Por indícios de irregularidades, TCE suspende contratação de plano de saúde para servidores do DETRAN



Por determinação do Tribunal de Contas, a direção do Departamento Estadual de Trânsito - DETRAN/ PE terá que suspender todos os atos ainda restantes, inclusive a possível assinatura de contrato, referentes à licitação 051/2017, Pregão Presencial nº 026/2017, que prevê a contratação de operadora e/ou administradora de planos privados de assistência à saúde, para dar cobertura aos servidores do órgão.

A determinação partiu do relator das contas do DETRAN-PE deste ano, conselheiro Marcos Loreto, por meio de uma Medida Cautelar expedida monocraticamente por ele na última quarta-feira (16), após resultado de uma análise feita pela equipe técnica do TCE no edital em questão.

HISTÓRICO - O edital foi encaminhado ao Tribunal de Contas no dia 04 de agosto do ano passado, pela Secretaria de Administração do Estado. Logo em seguida, (10 de agosto), o TCE recebeu um ofício do Sindicato de Servidores do órgão afirmando haver divergências entre a SAD e o Departamento Estadual de Trânsito sobre os termos da contratação.

A auditoria, concluída em setembro de 2016, identificou falhas e vícios no processo licitatório, entre eles a possibilidade de subcontratação dos serviços e a ausência de definição dos quantitativos mínimos para comprovação da capacidade técnico-operacional das empresas. Desta forma, encaminhou ofício à Secretaria de Administração e ao DETRAN para que as falhas fossem sanadas.

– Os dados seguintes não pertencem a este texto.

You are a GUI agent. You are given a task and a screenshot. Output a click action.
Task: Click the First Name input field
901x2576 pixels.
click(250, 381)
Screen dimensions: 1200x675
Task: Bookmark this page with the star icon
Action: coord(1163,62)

Apesar de notificados e sem proceder às alterações propostas, a SAD e o DETRAN/PE deram prosseguimento ao certame, cuja sessão ocorreu no último dia 11 de agosto com o comparecimento de uma única empresa, que apresentou proposta e sagrou-se vencedora da licitação.

Diante do exposto e considerando os indícios de infração à Constituição Federal e à Lei de Licitações, bem como a inércia da administração do DETRAN e da comissão de licitação no sentido de modificar o edital, além da possibilidade de haver lesão aos servidores do órgão, o conselheiro Marcos Loreto decidiu expedir a Cautelar, determinando a suspensão de todos os atos referentes ao processo.

Os interessados têm agora um prazo de cinco dias para se pronunciar sobre os fatos.